Goal of the exercise:
Rewrite the records from the line with "Click the blue 2021 legend swatch" through the end of the records, putting "legend marker" in place of "legend swatch" and leaving everything else unchanged.

Material shown:
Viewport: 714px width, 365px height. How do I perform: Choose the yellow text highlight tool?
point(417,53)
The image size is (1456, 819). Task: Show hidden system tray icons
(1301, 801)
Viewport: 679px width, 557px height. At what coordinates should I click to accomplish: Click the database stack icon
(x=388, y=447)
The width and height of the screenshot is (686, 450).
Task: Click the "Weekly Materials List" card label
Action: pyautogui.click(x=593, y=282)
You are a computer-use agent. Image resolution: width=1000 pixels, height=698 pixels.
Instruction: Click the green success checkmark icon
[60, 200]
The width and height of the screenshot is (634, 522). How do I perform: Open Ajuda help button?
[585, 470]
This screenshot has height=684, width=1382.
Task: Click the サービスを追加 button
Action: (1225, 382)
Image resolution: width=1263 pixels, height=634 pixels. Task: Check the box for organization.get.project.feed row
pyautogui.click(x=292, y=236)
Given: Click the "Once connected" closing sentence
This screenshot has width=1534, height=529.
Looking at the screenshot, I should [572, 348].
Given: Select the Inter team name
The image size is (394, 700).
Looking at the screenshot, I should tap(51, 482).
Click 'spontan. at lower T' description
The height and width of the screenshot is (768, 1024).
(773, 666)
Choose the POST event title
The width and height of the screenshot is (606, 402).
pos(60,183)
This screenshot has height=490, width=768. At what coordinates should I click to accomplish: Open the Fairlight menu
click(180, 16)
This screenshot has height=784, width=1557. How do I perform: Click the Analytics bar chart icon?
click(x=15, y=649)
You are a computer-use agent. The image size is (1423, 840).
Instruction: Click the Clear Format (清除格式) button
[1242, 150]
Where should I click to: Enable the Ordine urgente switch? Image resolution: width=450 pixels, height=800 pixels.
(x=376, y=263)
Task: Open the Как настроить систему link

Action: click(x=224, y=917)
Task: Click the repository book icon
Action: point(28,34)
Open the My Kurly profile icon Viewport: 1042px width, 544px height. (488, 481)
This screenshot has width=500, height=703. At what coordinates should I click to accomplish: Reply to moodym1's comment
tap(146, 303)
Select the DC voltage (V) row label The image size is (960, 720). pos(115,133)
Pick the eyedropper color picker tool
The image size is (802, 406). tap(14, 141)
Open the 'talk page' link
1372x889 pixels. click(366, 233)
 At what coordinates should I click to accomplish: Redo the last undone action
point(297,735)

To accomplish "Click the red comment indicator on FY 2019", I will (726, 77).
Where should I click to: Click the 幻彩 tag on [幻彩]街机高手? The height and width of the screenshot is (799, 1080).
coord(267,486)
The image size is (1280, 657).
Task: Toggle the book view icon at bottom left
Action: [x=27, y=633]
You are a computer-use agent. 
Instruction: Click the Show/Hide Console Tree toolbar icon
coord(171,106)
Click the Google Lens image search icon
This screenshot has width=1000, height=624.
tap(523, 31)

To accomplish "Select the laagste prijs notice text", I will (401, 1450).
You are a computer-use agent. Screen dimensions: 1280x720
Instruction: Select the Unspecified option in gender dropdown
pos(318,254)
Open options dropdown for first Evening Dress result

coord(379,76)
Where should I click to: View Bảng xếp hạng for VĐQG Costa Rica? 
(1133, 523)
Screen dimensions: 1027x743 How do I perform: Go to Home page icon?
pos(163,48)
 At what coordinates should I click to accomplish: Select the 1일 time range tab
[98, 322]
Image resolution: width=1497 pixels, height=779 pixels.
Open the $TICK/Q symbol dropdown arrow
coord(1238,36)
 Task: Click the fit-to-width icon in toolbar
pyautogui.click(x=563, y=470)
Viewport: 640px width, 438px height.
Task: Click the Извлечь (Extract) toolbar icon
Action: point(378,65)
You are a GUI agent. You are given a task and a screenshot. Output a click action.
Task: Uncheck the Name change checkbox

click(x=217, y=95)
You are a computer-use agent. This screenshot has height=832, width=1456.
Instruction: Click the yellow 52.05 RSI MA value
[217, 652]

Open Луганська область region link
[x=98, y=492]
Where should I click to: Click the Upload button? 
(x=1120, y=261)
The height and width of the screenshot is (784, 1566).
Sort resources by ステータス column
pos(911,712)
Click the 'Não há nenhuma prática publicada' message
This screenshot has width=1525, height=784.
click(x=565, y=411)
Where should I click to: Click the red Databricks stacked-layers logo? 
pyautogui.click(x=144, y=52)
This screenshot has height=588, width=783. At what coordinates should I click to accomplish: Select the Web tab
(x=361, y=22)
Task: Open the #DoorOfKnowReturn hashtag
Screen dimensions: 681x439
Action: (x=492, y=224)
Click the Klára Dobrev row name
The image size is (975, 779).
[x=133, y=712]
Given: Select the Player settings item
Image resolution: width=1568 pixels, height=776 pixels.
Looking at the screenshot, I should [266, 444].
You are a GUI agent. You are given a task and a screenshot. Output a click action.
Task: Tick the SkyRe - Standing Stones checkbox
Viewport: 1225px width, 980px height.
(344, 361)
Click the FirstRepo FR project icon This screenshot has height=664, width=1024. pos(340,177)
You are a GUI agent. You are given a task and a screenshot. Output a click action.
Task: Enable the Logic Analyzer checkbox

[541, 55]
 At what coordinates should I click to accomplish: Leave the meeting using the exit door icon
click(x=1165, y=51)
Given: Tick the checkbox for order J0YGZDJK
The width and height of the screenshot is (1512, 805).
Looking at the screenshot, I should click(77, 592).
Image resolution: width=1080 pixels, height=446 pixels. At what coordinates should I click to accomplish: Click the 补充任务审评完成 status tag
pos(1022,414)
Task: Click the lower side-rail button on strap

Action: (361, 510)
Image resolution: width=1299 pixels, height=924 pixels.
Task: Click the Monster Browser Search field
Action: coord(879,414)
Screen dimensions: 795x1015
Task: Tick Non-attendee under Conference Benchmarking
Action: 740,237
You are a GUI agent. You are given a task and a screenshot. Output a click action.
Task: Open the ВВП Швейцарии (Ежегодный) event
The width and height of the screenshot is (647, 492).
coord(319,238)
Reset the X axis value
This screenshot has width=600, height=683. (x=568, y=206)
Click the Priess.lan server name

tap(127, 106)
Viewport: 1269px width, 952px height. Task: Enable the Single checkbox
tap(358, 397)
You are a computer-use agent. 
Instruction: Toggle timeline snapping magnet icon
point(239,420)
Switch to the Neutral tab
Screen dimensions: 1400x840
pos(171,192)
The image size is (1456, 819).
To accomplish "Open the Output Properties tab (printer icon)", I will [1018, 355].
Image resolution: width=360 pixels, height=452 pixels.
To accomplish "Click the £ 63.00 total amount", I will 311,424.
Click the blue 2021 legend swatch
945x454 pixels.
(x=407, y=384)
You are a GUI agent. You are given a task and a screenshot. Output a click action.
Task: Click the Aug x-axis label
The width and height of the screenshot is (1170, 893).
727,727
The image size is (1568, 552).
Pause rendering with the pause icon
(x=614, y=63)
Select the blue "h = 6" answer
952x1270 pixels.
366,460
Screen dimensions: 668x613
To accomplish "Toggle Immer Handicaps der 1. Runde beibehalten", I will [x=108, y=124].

The answer:
Click the blue 2021 legend marker
945x454 pixels.
(x=407, y=384)
You are a GUI agent. You are given a task and a screenshot. Output a click action.
Task: Click the Aug x-axis label
The width and height of the screenshot is (1170, 893).
727,727
The image size is (1568, 552).
Pause rendering with the pause icon
(x=614, y=63)
Select the blue "h = 6" answer
952x1270 pixels.
366,460
Screen dimensions: 668x613
To accomplish "Toggle Immer Handicaps der 1. Runde beibehalten", I will [x=108, y=124].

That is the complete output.